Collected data

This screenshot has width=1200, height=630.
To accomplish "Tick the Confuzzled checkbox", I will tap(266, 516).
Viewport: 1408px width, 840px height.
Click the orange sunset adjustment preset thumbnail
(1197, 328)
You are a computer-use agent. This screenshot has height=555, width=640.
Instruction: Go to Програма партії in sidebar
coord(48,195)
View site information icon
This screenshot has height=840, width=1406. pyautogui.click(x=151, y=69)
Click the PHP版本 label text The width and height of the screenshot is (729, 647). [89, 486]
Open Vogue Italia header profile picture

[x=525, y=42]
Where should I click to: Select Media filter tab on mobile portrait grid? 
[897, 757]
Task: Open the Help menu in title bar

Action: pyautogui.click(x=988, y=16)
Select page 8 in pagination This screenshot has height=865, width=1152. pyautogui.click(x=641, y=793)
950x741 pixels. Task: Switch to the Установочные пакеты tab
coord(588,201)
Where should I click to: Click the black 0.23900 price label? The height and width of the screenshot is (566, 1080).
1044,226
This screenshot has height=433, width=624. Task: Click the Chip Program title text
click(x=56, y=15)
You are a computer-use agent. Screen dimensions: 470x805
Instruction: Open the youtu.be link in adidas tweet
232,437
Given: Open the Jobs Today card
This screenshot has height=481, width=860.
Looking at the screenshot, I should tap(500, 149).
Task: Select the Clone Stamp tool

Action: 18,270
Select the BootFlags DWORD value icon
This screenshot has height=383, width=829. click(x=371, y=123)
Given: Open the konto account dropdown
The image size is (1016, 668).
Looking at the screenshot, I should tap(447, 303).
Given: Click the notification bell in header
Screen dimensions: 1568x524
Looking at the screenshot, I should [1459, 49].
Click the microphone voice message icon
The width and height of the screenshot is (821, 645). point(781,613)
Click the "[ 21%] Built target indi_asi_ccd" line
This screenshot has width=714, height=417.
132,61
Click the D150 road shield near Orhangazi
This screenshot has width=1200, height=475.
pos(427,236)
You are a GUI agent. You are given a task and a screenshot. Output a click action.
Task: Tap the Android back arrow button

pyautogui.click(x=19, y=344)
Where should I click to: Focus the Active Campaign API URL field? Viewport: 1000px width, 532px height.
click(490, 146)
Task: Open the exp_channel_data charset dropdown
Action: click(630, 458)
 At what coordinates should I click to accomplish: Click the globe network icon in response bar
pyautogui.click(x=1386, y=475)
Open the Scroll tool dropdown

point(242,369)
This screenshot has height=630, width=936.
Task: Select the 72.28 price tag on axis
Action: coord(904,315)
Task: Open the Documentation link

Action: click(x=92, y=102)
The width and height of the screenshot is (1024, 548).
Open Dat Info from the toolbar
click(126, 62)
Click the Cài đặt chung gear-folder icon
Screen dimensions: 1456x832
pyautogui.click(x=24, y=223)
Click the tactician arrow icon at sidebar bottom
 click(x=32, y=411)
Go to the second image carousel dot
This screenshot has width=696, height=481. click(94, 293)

● Short task
Copy the lines of the material above, character for character.

● Solution to this task
This screenshot has width=1200, height=630.
To accomplish "Tick the Confuzzled checkbox", I will tap(266, 516).
Viewport: 1408px width, 840px height.
Click the orange sunset adjustment preset thumbnail
(1197, 328)
You are a computer-use agent. This screenshot has height=555, width=640.
Instruction: Go to Програма партії in sidebar
coord(48,195)
View site information icon
This screenshot has height=840, width=1406. pyautogui.click(x=151, y=69)
Click the PHP版本 label text The width and height of the screenshot is (729, 647). [89, 486]
Open Vogue Italia header profile picture

[x=525, y=42]
Where should I click to: Select Media filter tab on mobile portrait grid? 
[897, 757]
Task: Open the Help menu in title bar

Action: pyautogui.click(x=988, y=16)
Select page 8 in pagination This screenshot has height=865, width=1152. pyautogui.click(x=641, y=793)
950x741 pixels. Task: Switch to the Установочные пакеты tab
coord(588,201)
Where should I click to: Click the black 0.23900 price label? The height and width of the screenshot is (566, 1080).
1044,226
This screenshot has height=433, width=624. Task: Click the Chip Program title text
click(x=56, y=15)
You are a computer-use agent. Screen dimensions: 470x805
Instruction: Open the youtu.be link in adidas tweet
232,437
Given: Open the Jobs Today card
This screenshot has height=481, width=860.
Looking at the screenshot, I should tap(500, 149).
Task: Select the Clone Stamp tool

Action: 18,270
Select the BootFlags DWORD value icon
This screenshot has height=383, width=829. click(x=371, y=123)
Given: Open the konto account dropdown
The image size is (1016, 668).
Looking at the screenshot, I should tap(447, 303).
Given: Click the notification bell in header
Screen dimensions: 1568x524
Looking at the screenshot, I should [1459, 49].
Click the microphone voice message icon
The width and height of the screenshot is (821, 645). point(781,613)
Click the "[ 21%] Built target indi_asi_ccd" line
This screenshot has width=714, height=417.
132,61
Click the D150 road shield near Orhangazi
This screenshot has width=1200, height=475.
pos(427,236)
You are a GUI agent. You are given a task and a screenshot. Output a click action.
Task: Tap the Android back arrow button

pyautogui.click(x=19, y=344)
Where should I click to: Focus the Active Campaign API URL field? Viewport: 1000px width, 532px height.
click(490, 146)
Task: Open the exp_channel_data charset dropdown
Action: click(630, 458)
 At what coordinates should I click to accomplish: Click the globe network icon in response bar
pyautogui.click(x=1386, y=475)
Open the Scroll tool dropdown

point(242,369)
This screenshot has height=630, width=936.
Task: Select the 72.28 price tag on axis
Action: coord(904,315)
Task: Open the Documentation link

Action: click(x=92, y=102)
The width and height of the screenshot is (1024, 548).
Open Dat Info from the toolbar
click(126, 62)
Click the Cài đặt chung gear-folder icon
Screen dimensions: 1456x832
pyautogui.click(x=24, y=223)
Click the tactician arrow icon at sidebar bottom
 click(x=32, y=411)
Go to the second image carousel dot
This screenshot has width=696, height=481. click(94, 293)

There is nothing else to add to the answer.